Friday, July 29, 2005

The complexity of Map in Java

I just posted an updated version of my util library of extensions to Java Collections in the course of which I added a ListMap interface to replace UnionMap and an implementation, ArrayHashListMap.

If one were to write read-only Map implementations, the procedure is straight-forward and well-documented in the Javadocs for Map. However, writing a modifiable map is much more of an undertaking.

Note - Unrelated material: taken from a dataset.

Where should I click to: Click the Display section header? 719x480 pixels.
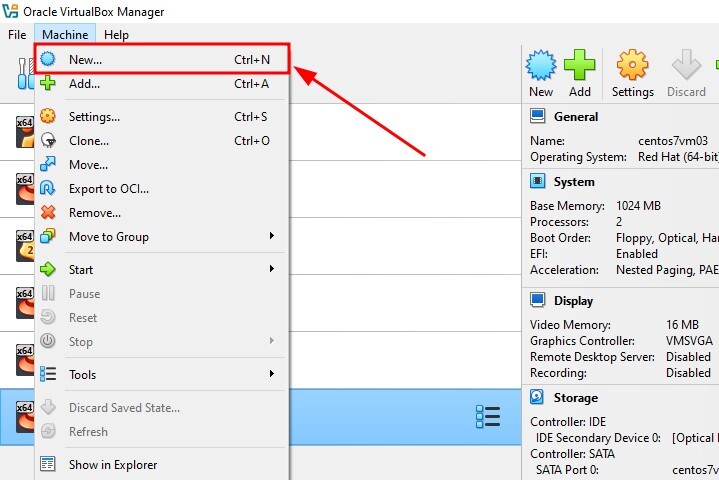(573, 301)
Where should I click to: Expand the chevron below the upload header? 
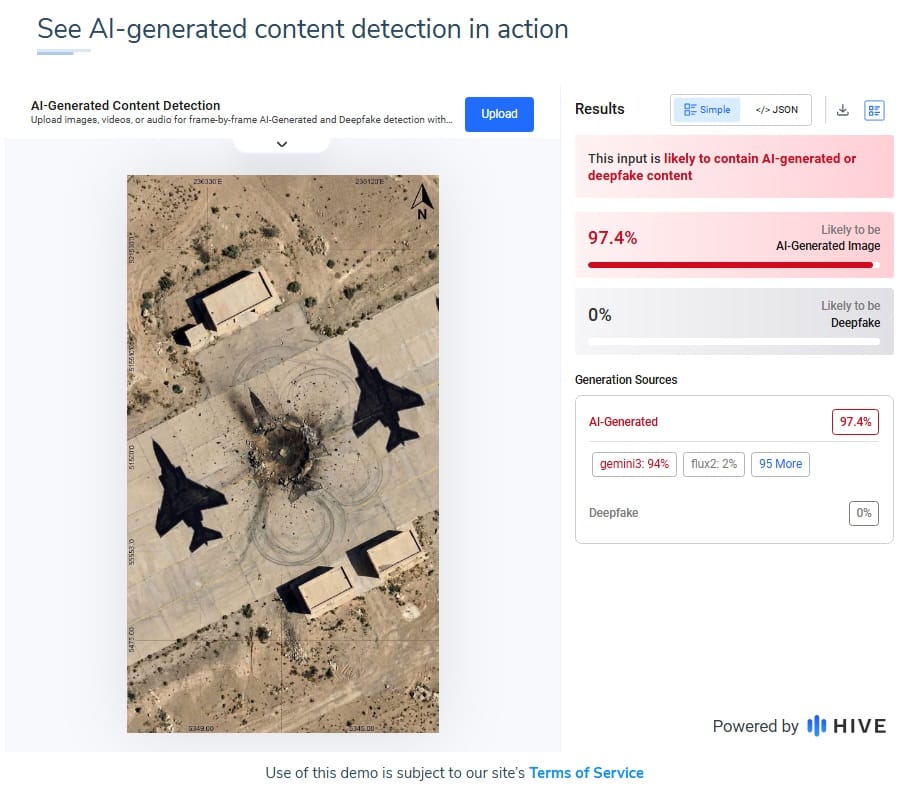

Consider all the places that "modifiability" can be leaked:

entrySet()
This is burdensome as the Set has to provide modifiable operations which effect the original Map and all methods of Set which themselves return modifiable collections or iterators need to tie back to the original Map all the way down to Map.Entry.
keySet()
The same remarks for entrySet() apply to keySet() (exception Map.Entry).
values()
Similarly for values() although it is a Collection rather than a Set, a distinction of very little.
layers()
A method particular to ListMap, it returns a list of maps which comprise the PATH-like layers which are collapsed to present a single Map view.

What did I do in face of this? I introduced a new interface, Refreshing (would Refreshable have been better?), which has one method, void refresh(), implemented versions of Map List, Set and Iterator which take a Refreshing object to signal after modifiable operations complete, and extended AbstractMap to return refreshing versions of collection classes for each of the possible points where modifiability leaks. You can see the result in ListMap and ArrayHashListMap.

Thank goodness for mock objects and unit tests!

2 comments:

Anonymous said...

Ick. The views into the map really ought not to modify the underlying contents of a Map. Its not obvious enough what it means to remove items from the "values" collection, or the "keySet" set.

Brian Oxley said...

Agreed, and yet this is what HashMap does AFAICT.